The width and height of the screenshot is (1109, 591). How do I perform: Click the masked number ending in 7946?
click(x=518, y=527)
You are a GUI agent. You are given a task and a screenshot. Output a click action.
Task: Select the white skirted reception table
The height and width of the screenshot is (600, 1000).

══════

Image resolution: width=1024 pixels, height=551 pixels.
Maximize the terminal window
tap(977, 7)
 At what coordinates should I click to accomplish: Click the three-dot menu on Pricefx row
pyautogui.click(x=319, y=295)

══════

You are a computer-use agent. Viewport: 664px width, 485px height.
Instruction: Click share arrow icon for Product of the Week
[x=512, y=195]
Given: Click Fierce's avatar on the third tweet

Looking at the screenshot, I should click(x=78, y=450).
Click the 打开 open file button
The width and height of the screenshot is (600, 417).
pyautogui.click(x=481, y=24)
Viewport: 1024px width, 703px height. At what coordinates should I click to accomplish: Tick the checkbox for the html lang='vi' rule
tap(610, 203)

══════

■ **Exercise objective**
Reproduce exactly the lines above from the line with "The width and height of the screenshot is (1109, 591)." to the line with "The height and", including both, and add nothing.

■ **Written response**
The width and height of the screenshot is (1109, 591). How do I perform: Click the masked number ending in 7946?
click(x=518, y=527)
You are a GUI agent. You are given a task and a screenshot. Output a click action.
Task: Select the white skirted reception table
The height and width of the screenshot is (600, 1000).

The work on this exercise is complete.